[PROBLEM DETAILS]: In full and without alteration, give the listing again.

[ENTRIES SHOWN]:
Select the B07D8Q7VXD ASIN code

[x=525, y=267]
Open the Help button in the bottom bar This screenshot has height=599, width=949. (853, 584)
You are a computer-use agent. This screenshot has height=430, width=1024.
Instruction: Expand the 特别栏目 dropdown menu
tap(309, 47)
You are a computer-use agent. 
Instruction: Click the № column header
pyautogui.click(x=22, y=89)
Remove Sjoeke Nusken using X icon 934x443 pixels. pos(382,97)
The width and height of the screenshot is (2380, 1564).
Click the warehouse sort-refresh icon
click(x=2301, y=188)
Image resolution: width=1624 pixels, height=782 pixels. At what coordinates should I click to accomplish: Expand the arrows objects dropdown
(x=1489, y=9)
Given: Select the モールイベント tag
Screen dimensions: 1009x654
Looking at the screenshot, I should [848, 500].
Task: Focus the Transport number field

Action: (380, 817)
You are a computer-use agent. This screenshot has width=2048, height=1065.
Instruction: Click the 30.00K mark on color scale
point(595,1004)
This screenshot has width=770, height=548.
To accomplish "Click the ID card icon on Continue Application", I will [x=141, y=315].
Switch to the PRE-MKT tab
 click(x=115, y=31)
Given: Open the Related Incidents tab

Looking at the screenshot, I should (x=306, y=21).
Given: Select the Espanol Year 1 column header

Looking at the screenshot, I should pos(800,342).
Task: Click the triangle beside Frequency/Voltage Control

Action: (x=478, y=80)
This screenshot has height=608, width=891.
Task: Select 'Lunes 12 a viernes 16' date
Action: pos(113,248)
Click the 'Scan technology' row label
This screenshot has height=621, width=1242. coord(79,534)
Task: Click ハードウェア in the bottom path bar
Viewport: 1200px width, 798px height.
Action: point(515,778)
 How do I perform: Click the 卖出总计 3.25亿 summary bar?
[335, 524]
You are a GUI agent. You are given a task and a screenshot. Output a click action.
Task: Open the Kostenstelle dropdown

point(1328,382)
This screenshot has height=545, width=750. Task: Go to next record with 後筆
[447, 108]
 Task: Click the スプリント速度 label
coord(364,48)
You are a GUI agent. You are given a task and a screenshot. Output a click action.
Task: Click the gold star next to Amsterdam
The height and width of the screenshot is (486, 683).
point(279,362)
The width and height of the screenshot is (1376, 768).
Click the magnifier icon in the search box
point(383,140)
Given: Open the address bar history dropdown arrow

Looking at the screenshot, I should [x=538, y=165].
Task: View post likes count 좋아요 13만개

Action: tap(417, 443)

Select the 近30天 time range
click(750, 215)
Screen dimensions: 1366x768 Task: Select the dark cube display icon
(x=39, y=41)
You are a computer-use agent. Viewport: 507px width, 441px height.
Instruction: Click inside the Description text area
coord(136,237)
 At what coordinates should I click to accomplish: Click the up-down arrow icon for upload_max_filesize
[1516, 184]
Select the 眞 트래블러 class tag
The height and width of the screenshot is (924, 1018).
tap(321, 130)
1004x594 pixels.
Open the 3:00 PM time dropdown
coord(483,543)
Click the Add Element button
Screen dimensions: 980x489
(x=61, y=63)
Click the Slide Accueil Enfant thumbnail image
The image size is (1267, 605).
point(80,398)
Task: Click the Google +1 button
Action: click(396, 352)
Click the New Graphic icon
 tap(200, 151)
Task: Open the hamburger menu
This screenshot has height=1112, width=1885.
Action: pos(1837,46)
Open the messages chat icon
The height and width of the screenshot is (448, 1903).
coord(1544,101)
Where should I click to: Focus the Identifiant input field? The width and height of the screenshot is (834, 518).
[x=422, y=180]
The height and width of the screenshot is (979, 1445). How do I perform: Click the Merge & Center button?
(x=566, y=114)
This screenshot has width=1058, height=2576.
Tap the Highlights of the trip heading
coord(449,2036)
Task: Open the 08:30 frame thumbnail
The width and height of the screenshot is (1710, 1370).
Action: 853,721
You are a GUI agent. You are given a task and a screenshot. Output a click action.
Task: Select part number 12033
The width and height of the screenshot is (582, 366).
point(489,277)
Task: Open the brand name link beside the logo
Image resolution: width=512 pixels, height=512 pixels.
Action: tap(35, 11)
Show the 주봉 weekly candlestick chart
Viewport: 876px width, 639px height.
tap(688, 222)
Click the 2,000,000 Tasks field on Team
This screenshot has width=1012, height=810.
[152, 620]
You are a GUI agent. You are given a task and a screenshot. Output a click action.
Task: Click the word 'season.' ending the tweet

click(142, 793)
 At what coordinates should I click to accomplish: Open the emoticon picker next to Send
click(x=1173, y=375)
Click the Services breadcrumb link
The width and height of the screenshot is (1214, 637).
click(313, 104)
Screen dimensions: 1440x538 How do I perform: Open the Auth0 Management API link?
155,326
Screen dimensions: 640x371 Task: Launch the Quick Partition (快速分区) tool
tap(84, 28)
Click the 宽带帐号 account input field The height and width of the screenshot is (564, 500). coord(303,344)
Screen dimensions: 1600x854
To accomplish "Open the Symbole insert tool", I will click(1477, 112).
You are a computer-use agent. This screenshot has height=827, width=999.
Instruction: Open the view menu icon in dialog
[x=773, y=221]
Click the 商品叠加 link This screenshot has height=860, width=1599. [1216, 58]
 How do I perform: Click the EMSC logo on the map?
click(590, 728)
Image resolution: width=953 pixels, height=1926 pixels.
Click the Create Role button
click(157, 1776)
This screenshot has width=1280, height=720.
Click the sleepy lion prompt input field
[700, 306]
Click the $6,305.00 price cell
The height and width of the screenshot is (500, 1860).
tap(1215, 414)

[OUTPUT]:
Select the B07D8Q7VXD ASIN code

[x=525, y=267]
Open the Help button in the bottom bar This screenshot has height=599, width=949. (853, 584)
You are a computer-use agent. This screenshot has height=430, width=1024.
Instruction: Expand the 特别栏目 dropdown menu
tap(309, 47)
You are a computer-use agent. 
Instruction: Click the № column header
pyautogui.click(x=22, y=89)
Remove Sjoeke Nusken using X icon 934x443 pixels. pos(382,97)
The width and height of the screenshot is (2380, 1564).
Click the warehouse sort-refresh icon
click(x=2301, y=188)
Image resolution: width=1624 pixels, height=782 pixels. At what coordinates should I click to accomplish: Expand the arrows objects dropdown
(x=1489, y=9)
Given: Select the モールイベント tag
Screen dimensions: 1009x654
Looking at the screenshot, I should [848, 500].
Task: Focus the Transport number field

Action: (380, 817)
You are a computer-use agent. This screenshot has width=2048, height=1065.
Instruction: Click the 30.00K mark on color scale
point(595,1004)
This screenshot has width=770, height=548.
To accomplish "Click the ID card icon on Continue Application", I will [x=141, y=315].
Switch to the PRE-MKT tab
 click(x=115, y=31)
Given: Open the Related Incidents tab

Looking at the screenshot, I should (x=306, y=21).
Given: Select the Espanol Year 1 column header

Looking at the screenshot, I should pos(800,342).
Task: Click the triangle beside Frequency/Voltage Control

Action: (x=478, y=80)
This screenshot has height=608, width=891.
Task: Select 'Lunes 12 a viernes 16' date
Action: pos(113,248)
Click the 'Scan technology' row label
This screenshot has height=621, width=1242. coord(79,534)
Task: Click ハードウェア in the bottom path bar
Viewport: 1200px width, 798px height.
Action: point(515,778)
 How do I perform: Click the 卖出总计 3.25亿 summary bar?
[335, 524]
You are a GUI agent. You are given a task and a screenshot. Output a click action.
Task: Open the Kostenstelle dropdown

point(1328,382)
This screenshot has height=545, width=750. Task: Go to next record with 後筆
[447, 108]
 Task: Click the スプリント速度 label
coord(364,48)
You are a GUI agent. You are given a task and a screenshot. Output a click action.
Task: Click the gold star next to Amsterdam
The height and width of the screenshot is (486, 683).
point(279,362)
The width and height of the screenshot is (1376, 768).
Click the magnifier icon in the search box
point(383,140)
Given: Open the address bar history dropdown arrow

Looking at the screenshot, I should [x=538, y=165].
Task: View post likes count 좋아요 13만개

Action: tap(417, 443)

Select the 近30天 time range
click(750, 215)
Screen dimensions: 1366x768 Task: Select the dark cube display icon
(x=39, y=41)
You are a computer-use agent. Viewport: 507px width, 441px height.
Instruction: Click inside the Description text area
coord(136,237)
 At what coordinates should I click to accomplish: Click the up-down arrow icon for upload_max_filesize
[1516, 184]
Select the 眞 트래블러 class tag
The height and width of the screenshot is (924, 1018).
tap(321, 130)
1004x594 pixels.
Open the 3:00 PM time dropdown
coord(483,543)
Click the Add Element button
Screen dimensions: 980x489
(x=61, y=63)
Click the Slide Accueil Enfant thumbnail image
The image size is (1267, 605).
point(80,398)
Task: Click the Google +1 button
Action: click(396, 352)
Click the New Graphic icon
 tap(200, 151)
Task: Open the hamburger menu
This screenshot has height=1112, width=1885.
Action: pos(1837,46)
Open the messages chat icon
The height and width of the screenshot is (448, 1903).
coord(1544,101)
Where should I click to: Focus the Identifiant input field? The width and height of the screenshot is (834, 518).
[x=422, y=180]
The height and width of the screenshot is (979, 1445). How do I perform: Click the Merge & Center button?
(x=566, y=114)
This screenshot has width=1058, height=2576.
Tap the Highlights of the trip heading
coord(449,2036)
Task: Open the 08:30 frame thumbnail
The width and height of the screenshot is (1710, 1370).
Action: 853,721
You are a GUI agent. You are given a task and a screenshot. Output a click action.
Task: Select part number 12033
The width and height of the screenshot is (582, 366).
point(489,277)
Task: Open the brand name link beside the logo
Image resolution: width=512 pixels, height=512 pixels.
Action: tap(35, 11)
Show the 주봉 weekly candlestick chart
Viewport: 876px width, 639px height.
tap(688, 222)
Click the 2,000,000 Tasks field on Team
This screenshot has width=1012, height=810.
[152, 620]
You are a GUI agent. You are given a task and a screenshot. Output a click action.
Task: Click the word 'season.' ending the tweet

click(142, 793)
 At what coordinates should I click to accomplish: Open the emoticon picker next to Send
click(x=1173, y=375)
Click the Services breadcrumb link
The width and height of the screenshot is (1214, 637).
click(313, 104)
Screen dimensions: 1440x538 How do I perform: Open the Auth0 Management API link?
155,326
Screen dimensions: 640x371 Task: Launch the Quick Partition (快速分区) tool
tap(84, 28)
Click the 宽带帐号 account input field The height and width of the screenshot is (564, 500). coord(303,344)
Screen dimensions: 1600x854
To accomplish "Open the Symbole insert tool", I will click(1477, 112).
You are a computer-use agent. This screenshot has height=827, width=999.
Instruction: Open the view menu icon in dialog
[x=773, y=221]
Click the 商品叠加 link This screenshot has height=860, width=1599. [1216, 58]
 How do I perform: Click the EMSC logo on the map?
click(590, 728)
Image resolution: width=953 pixels, height=1926 pixels.
Click the Create Role button
click(157, 1776)
This screenshot has width=1280, height=720.
Click the sleepy lion prompt input field
[700, 306]
Click the $6,305.00 price cell
The height and width of the screenshot is (500, 1860).
tap(1215, 414)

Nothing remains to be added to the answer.